In July 2001, TF1 gave her the role of hosting the game Le Maillon Faible., which ensured her national recognition. Then she hosted several prime time event including reality show Première compagnie in February 2005, the election of Mister France in 2003, La plus belle femme du monde and Le plus bel homme du monde alongside Christophe Dechavanne in 2004. Between 2003 and 2008, she was the main character, the writer and the singer of the ending credits of a recurring series on TF1 called Mademoiselle Joubert. In July 2007, she left TF1 and joined TMC. Then she presented Qui Veut Devenir Un Super Héros on Syfy. She returned to TF1 on 8 September 2008 to host Dance Floor : Qui sera le plus fort ?, a dance contest show which was broadcast for only two weeks. She co-hosted a subsequent prime-time program with Jean-Pierre Foucault, Français : la grande interro. Since 1 August 2011, she hosted the game Money Drop, adapted from the English game The Million Pound Drop, which achieved a success. In July 2012, she hosted Coucou c'est nous ! Les moments cultes.

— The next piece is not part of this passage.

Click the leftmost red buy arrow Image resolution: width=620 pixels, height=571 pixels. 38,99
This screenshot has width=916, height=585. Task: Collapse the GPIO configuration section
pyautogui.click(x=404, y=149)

On TMC, she hosted Le mur infernal until 2008, Fan des années 70, Fan des années 80, Fan des années 90 (since 2008), the reality show Moundir, l'aventurier de l'amour in February 2010 and Le Meilleur de l'humour. Between March and May 2011, she co-hosted, alongside Jean-Michel Zecca and Denis Maréchal Les inconnus de A à Z. On 2 November 2011, she presented the first edition of the magazine Zone paranormale.

She also won the first season of the Masked Singer France game show in 2019, dressed as a unicorn.

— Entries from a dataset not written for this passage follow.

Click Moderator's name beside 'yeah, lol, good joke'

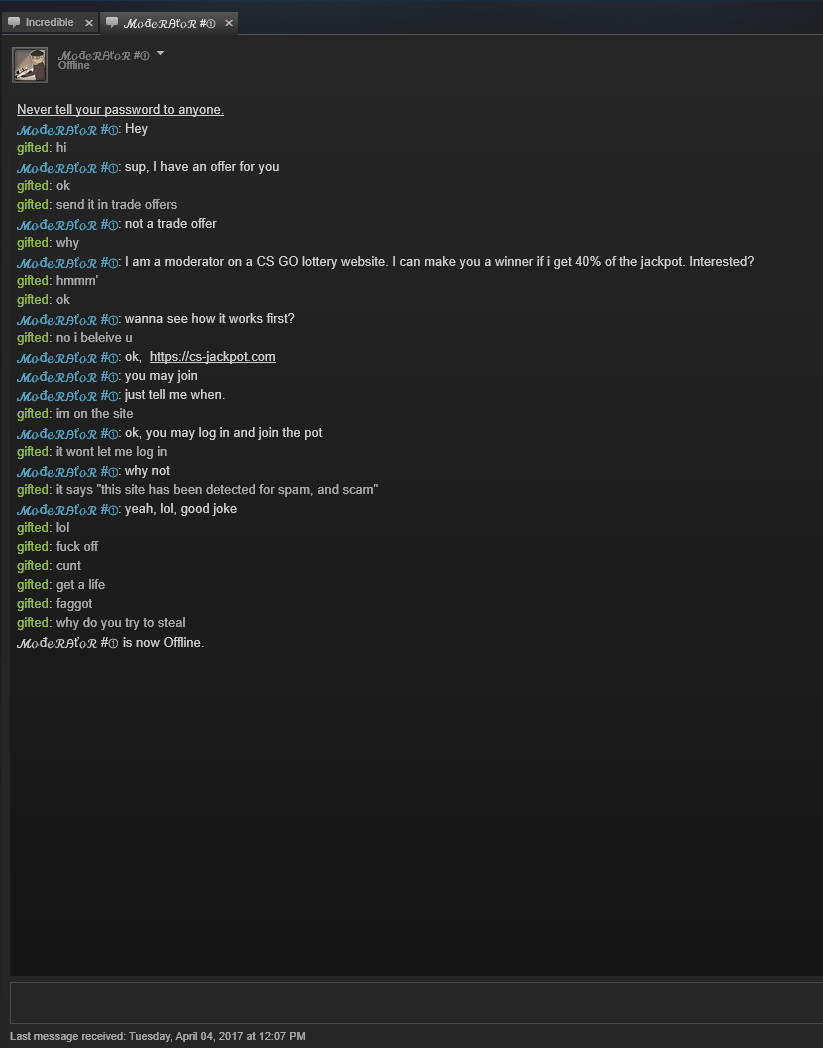coord(68,509)
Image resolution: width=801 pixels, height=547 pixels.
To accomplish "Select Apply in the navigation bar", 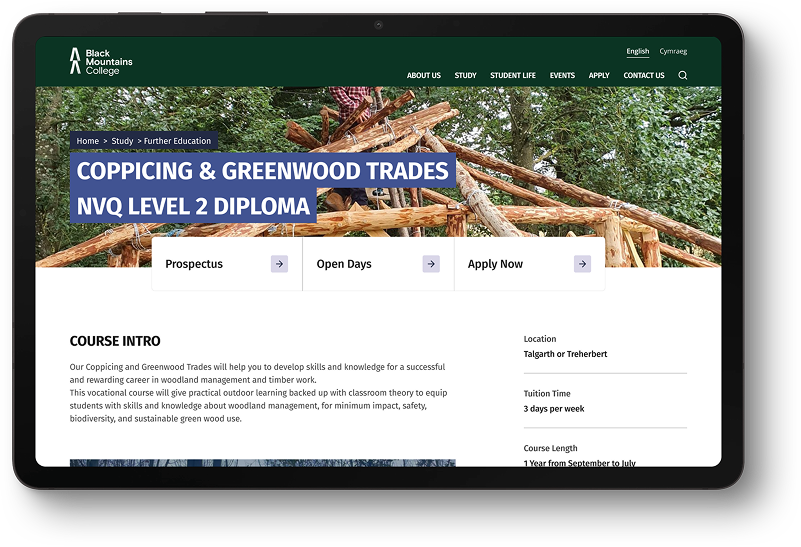I will click(599, 76).
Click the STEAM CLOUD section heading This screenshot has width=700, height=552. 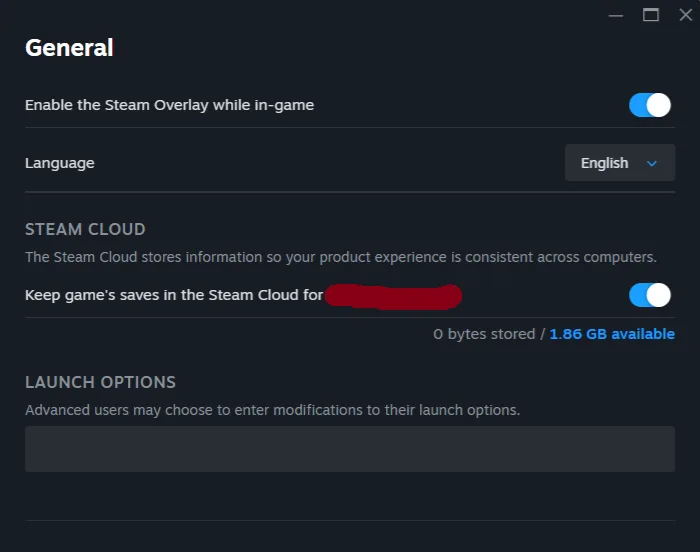[85, 229]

In 2021, she co-hosted with Stéphane Bern Eurovision France, c'est vous qui décidez !, the French selection for the Eurovision Song Contest 2021. She was also the French commentator during the two semi-finals of the contest and the co-commentator during the grand final alongside Bern. The pair were confirmed in their roles for , and .

===Films===
In 2003, she played a minor role in the film Ripoux 3, with Philippe Noiret. In 2007, she was proposed by director Alexandre Arcady to portray Nicole in his film Tu peux garder un secret ?, starring Pierre Arditi.

==Personal life==
All four of Boccolini's grandparents were Italian: both of her parents were also born in Italy and later moved to France with their family.

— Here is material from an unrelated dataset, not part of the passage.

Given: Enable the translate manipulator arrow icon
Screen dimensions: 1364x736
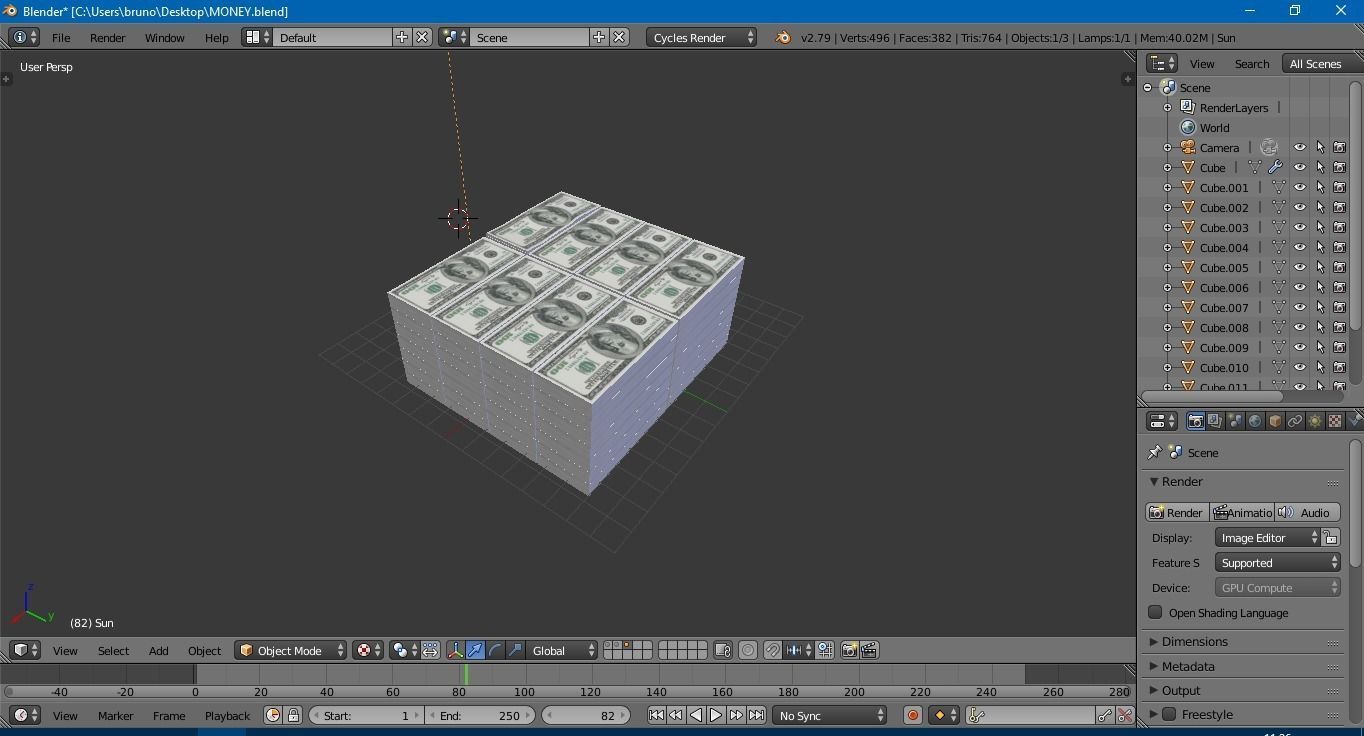Looking at the screenshot, I should (473, 650).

On 31 July 2004, Boccolini married Mickaël Fakaïlo in Presles-en-Brie, whom she met in 2003 while hosting Mister France in which Fakaïlo was Mister Tahiti. She tried but failed to be pregnant, which she explained in her 2008 book Puisque les cigognes ont perdu mon adresse... On 25 November 2013, aged 50, she finally gave birth to a girl with Fakaïlo, named Willow, after five failed attempts at in vitro fertilization.

==Bibliography==
- Je n'ai rien contre vous personnellement, Albin Michel, 1995 (ISBN 2226077405)
- Je n'ai rien contre vous personnellement..., et puis on ne peut pas plaire à tout le monde, 1999
- Méchante, Le Cherche-midi, coll. « Le Sens de humour », 2002 (ISBN 2749100461)
- Méchante no 2, Le Cherche midi, coll. « Le Sens de humour », 2005 (ISBN 2749104629)
- Puisque les cigognes ont perdu mon adresse, Plon, mars 2008 (ISBN 2259207782)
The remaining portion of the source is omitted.